Je me souviens du froid glacial de décembre sur le vieux port et le campus de Luminy. Un car nocturne nous avait tansportés à Marseille pour le dernier congrès de l’UNEF auquel nous allions porter un quelconque intérêt. Le ciel était couleur lilas, et dans l'énorme amphi de Saint-Charles les AG de villes se faisaient face rang par rang comme les hoplites de l'Iliade, et s'insultaient de même. Nous voulions transformer le syndicat en coordination des comités d'action, et après des jours et des nuits de tractations, de hurlements et de recomptages nous avons échoué de peu, laissant la maison aux étudiants du PSU, qui servaient d'ONU au mouvement. A posteriori l'évènement fut beaucoup plus décisif que nous ne le pensions sur le coup : privé de ce lieu central les CA allaient progressivement se déliter, ou se transvaser dans les groupes politiques.
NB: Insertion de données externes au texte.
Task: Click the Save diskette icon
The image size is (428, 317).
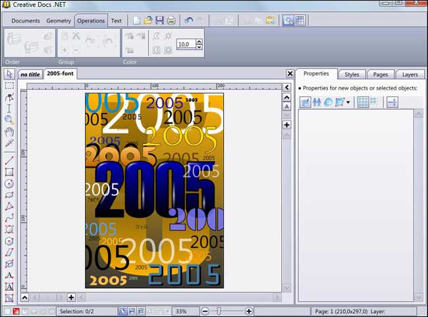Action: [159, 20]
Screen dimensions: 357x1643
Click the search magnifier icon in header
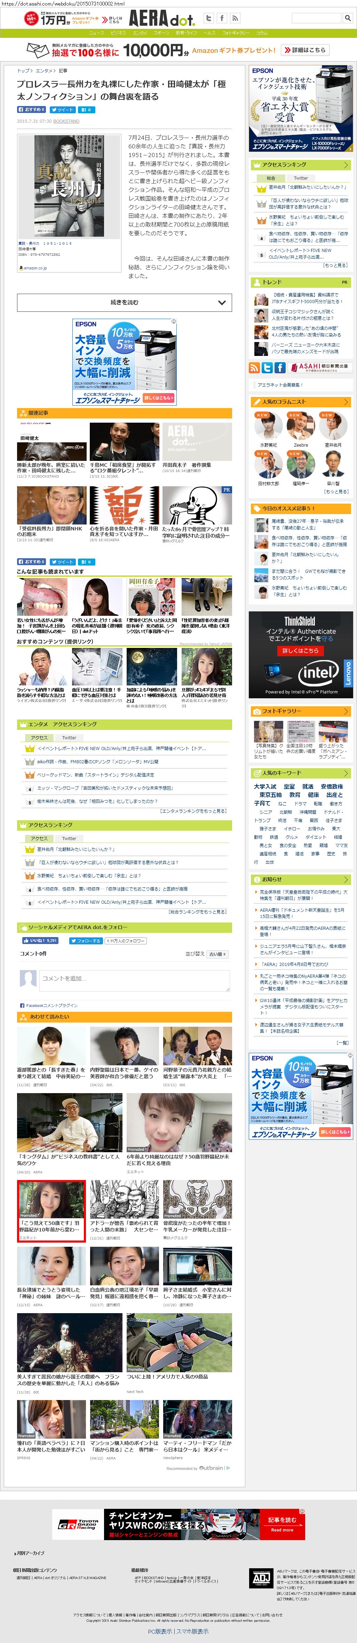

 Francois Alexandre Pernot - Le collège de la Sorbonne en 1550, (et la chapelle Sainte-Ursule) Lithographie, 1858
 
 
 
La plus grande partie du collège de Sorbonne est construite, sur les ordres de Richelieu, de 1627 à 1628. Dans le plan initial la chapelle médiévale de Sainte-Ursule devait être conservée, mais après la prise de La Rochelle le cardinal décide de modifier le programme architectural. La chapelle, qui s'ouvrait à l'emplacement de l'actuelle porte d'entrée sur cour, sera reconstruite plus au nord - elle ne sera d'ailleurs terminée que bien après la mort de Richelieu. Tour de force architectural : l'édifice a deux entrées, deux façades, l'une sur la cour, l'autre sur la place. Par la place on entre dans une église de plan rectangulaire et par la cour, dans une chapelle de plan centré évoquant les églises en croix grecque. On avait renforcé l'illusion en plaçant un autel dans chacun des axes. Double symbole - arrivant sur la place, vous êtes devant une église, dans la cour vous voyez la chapelle d'une université. Symbole supplémentaire à partir de la mort de Richelieu ; vous êtes aussi devant le monument funéraire d'un ministre décisif, initiateur de l'absolutisme français.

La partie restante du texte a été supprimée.